Task directions
The listing that follows should be copied in full and exactly, with no pictures.

Listed entries
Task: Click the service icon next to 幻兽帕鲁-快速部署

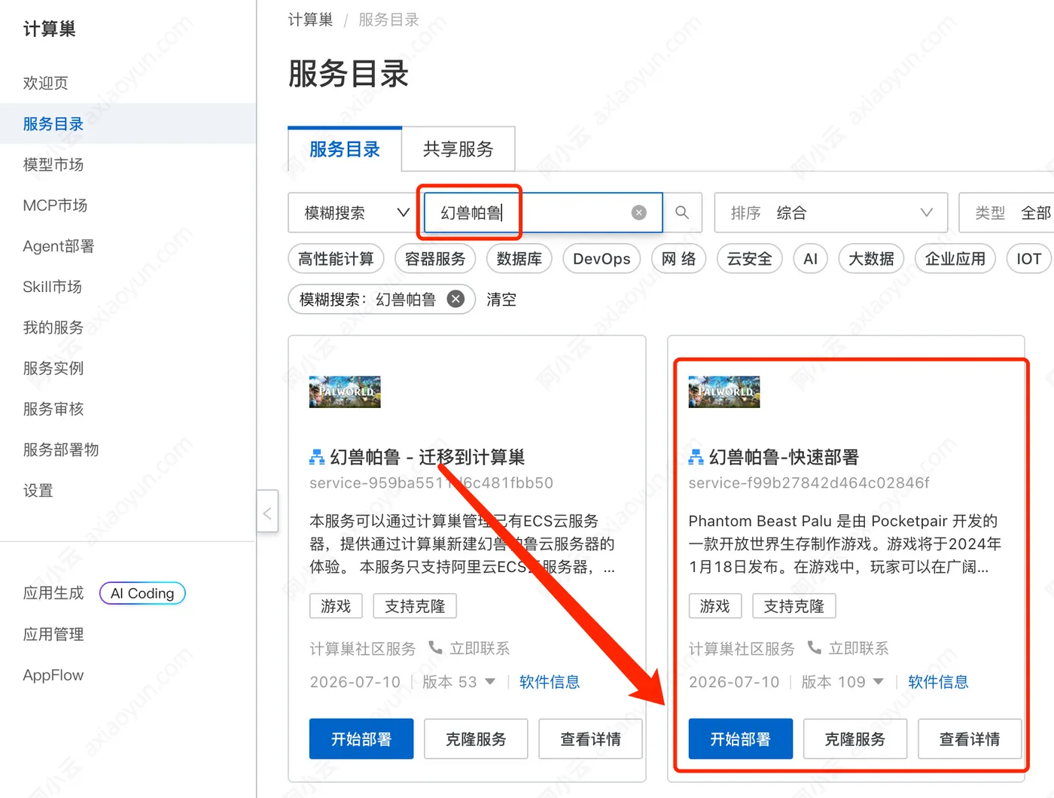Action: 696,457
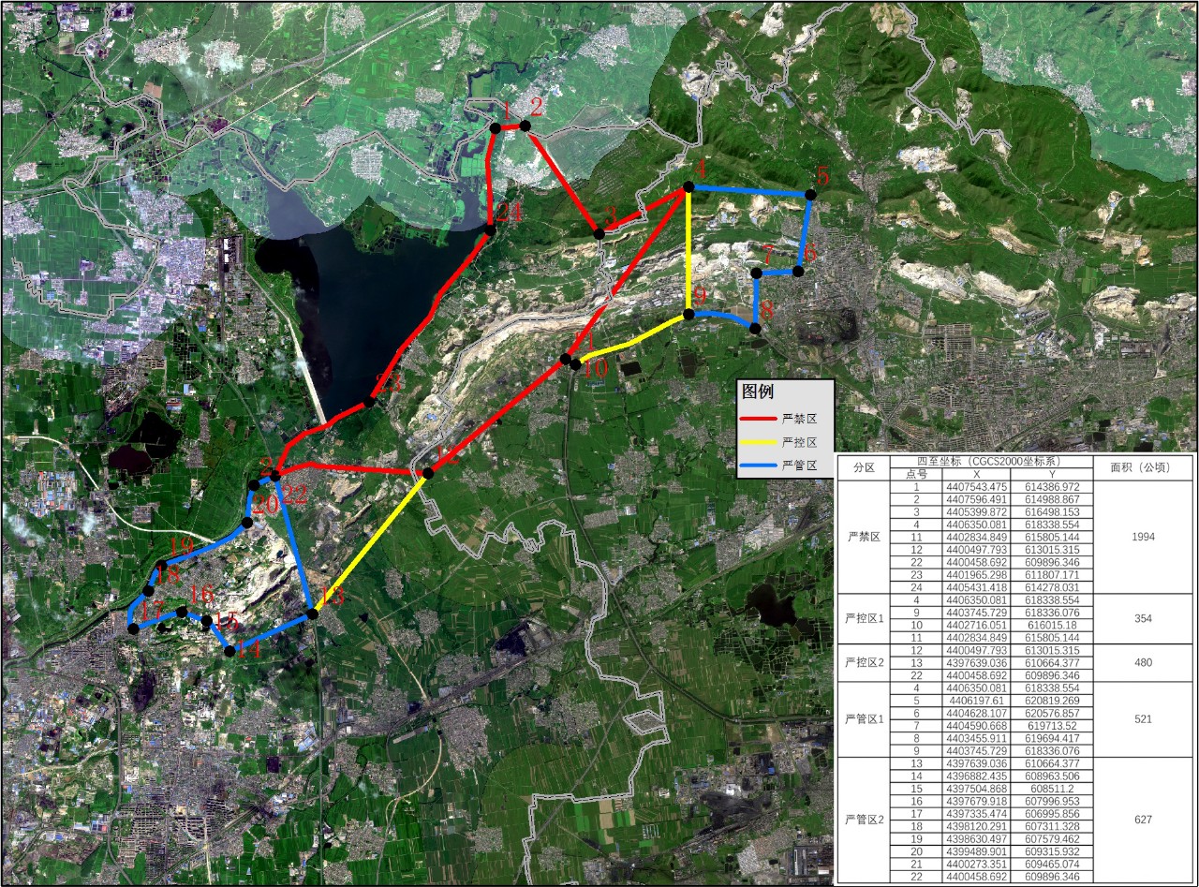Select the point 2 marker at the map top

pyautogui.click(x=525, y=126)
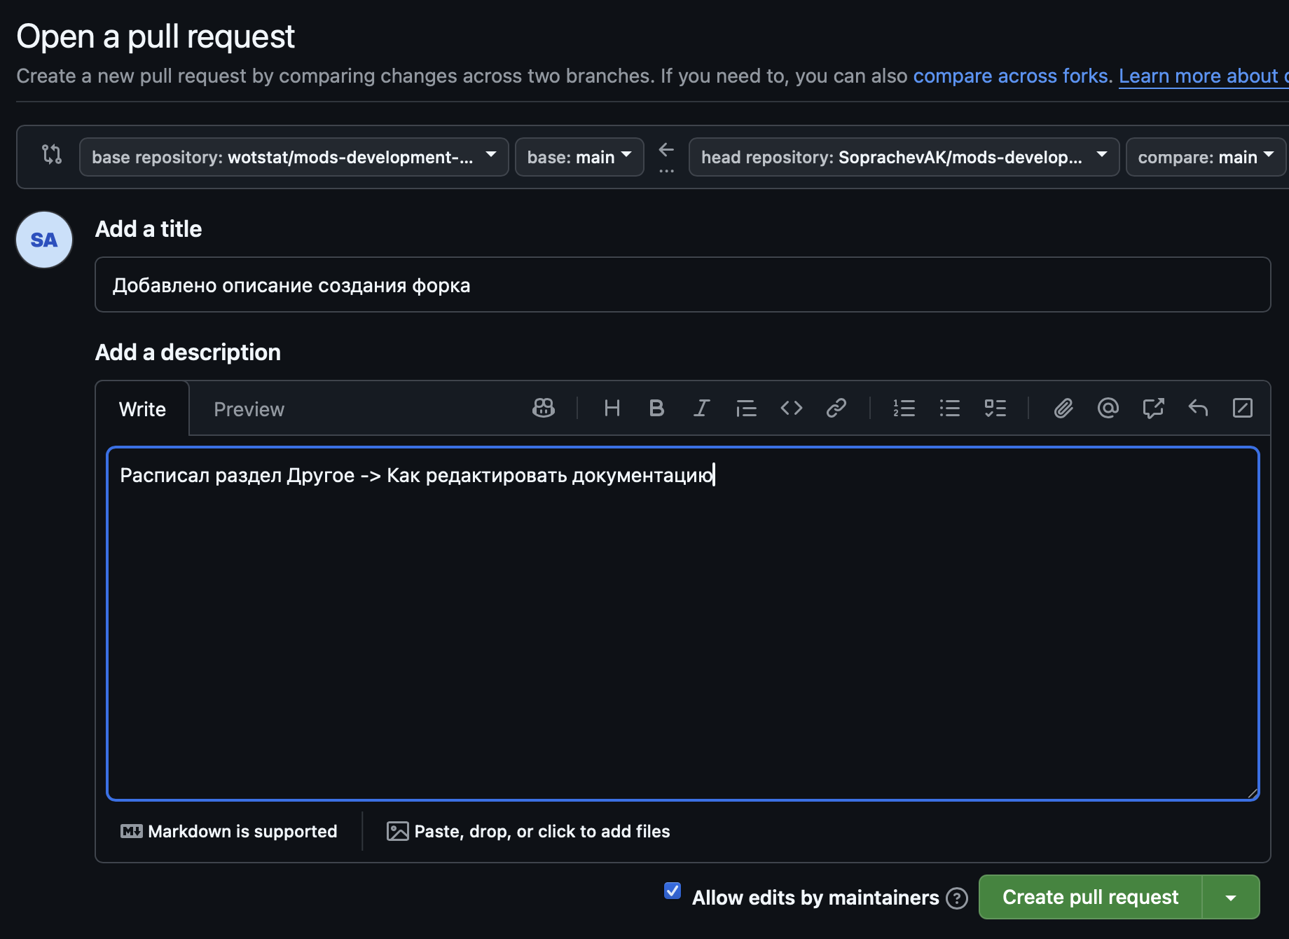
Task: Insert a quote block
Action: pos(746,409)
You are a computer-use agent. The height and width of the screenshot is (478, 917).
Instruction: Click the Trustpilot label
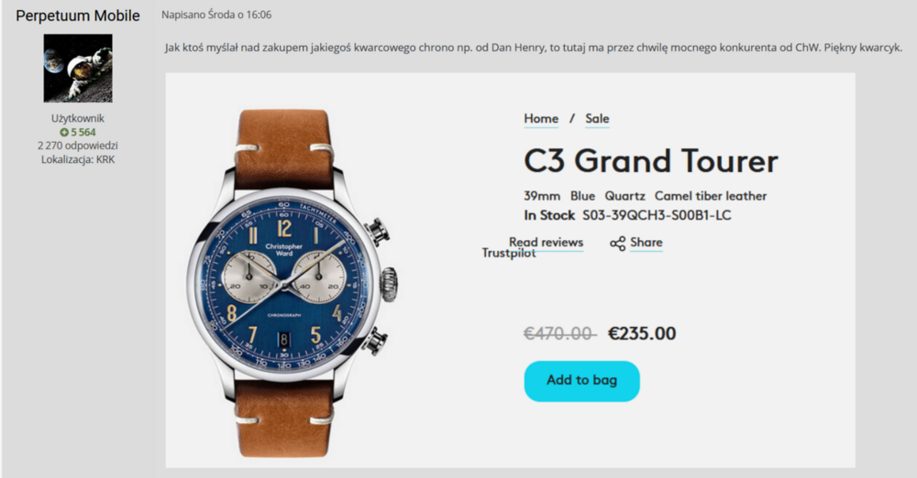[x=508, y=253]
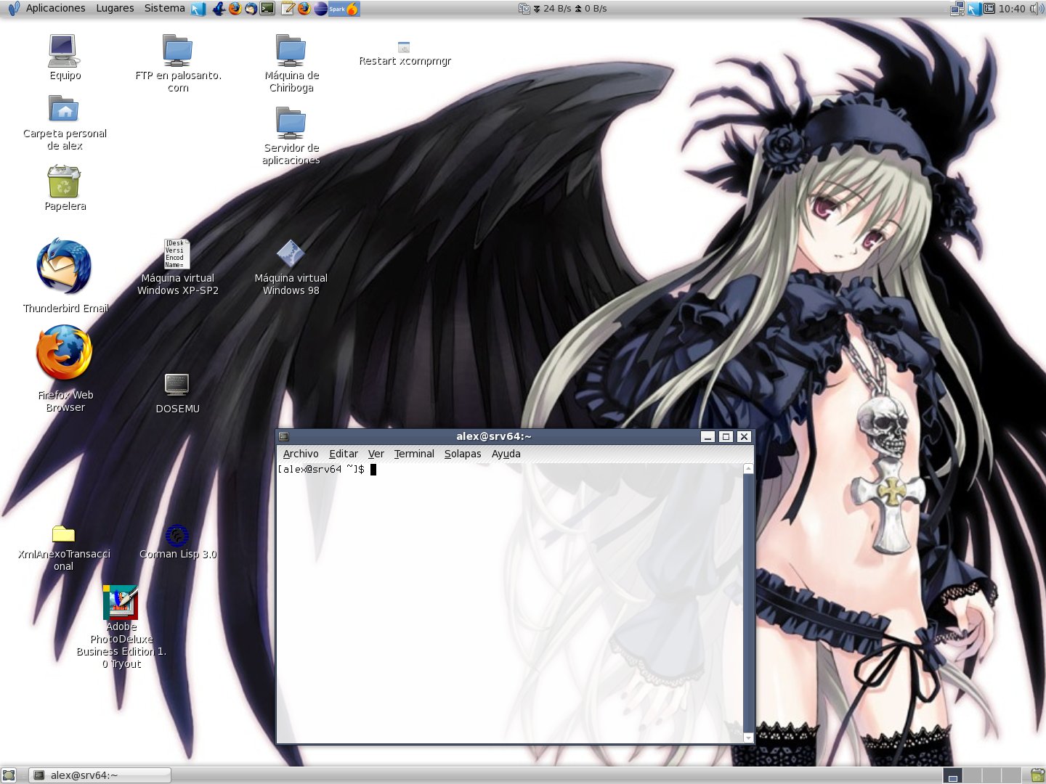Image resolution: width=1046 pixels, height=784 pixels.
Task: Click the terminal's vertical scrollbar down arrow
Action: pos(748,738)
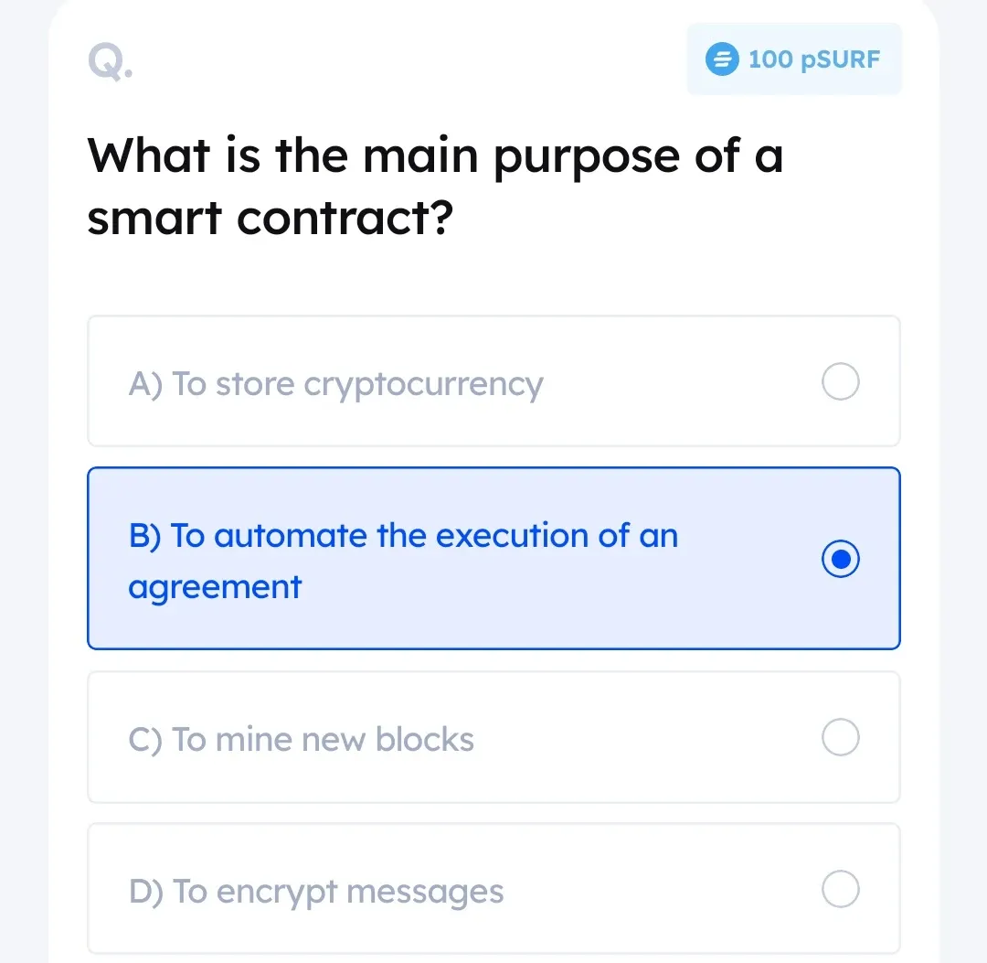
Task: Select the radio button next to option C
Action: (x=840, y=737)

Task solution
Task: Click the service icon next to 幻兽帕鲁-快速部署

Action: 696,457
Select the point 2 marker at the map top

pyautogui.click(x=525, y=126)
Task: Insert a quote block
Action: pos(746,409)
You are a computer-use agent. The height and width of the screenshot is (478, 917).
Instruction: Click the Trustpilot label
[x=508, y=253]
Image resolution: width=1046 pixels, height=784 pixels.
Task: Click the terminal's vertical scrollbar down arrow
Action: pos(748,738)
Task: Select the radio button next to option C
Action: (x=840, y=737)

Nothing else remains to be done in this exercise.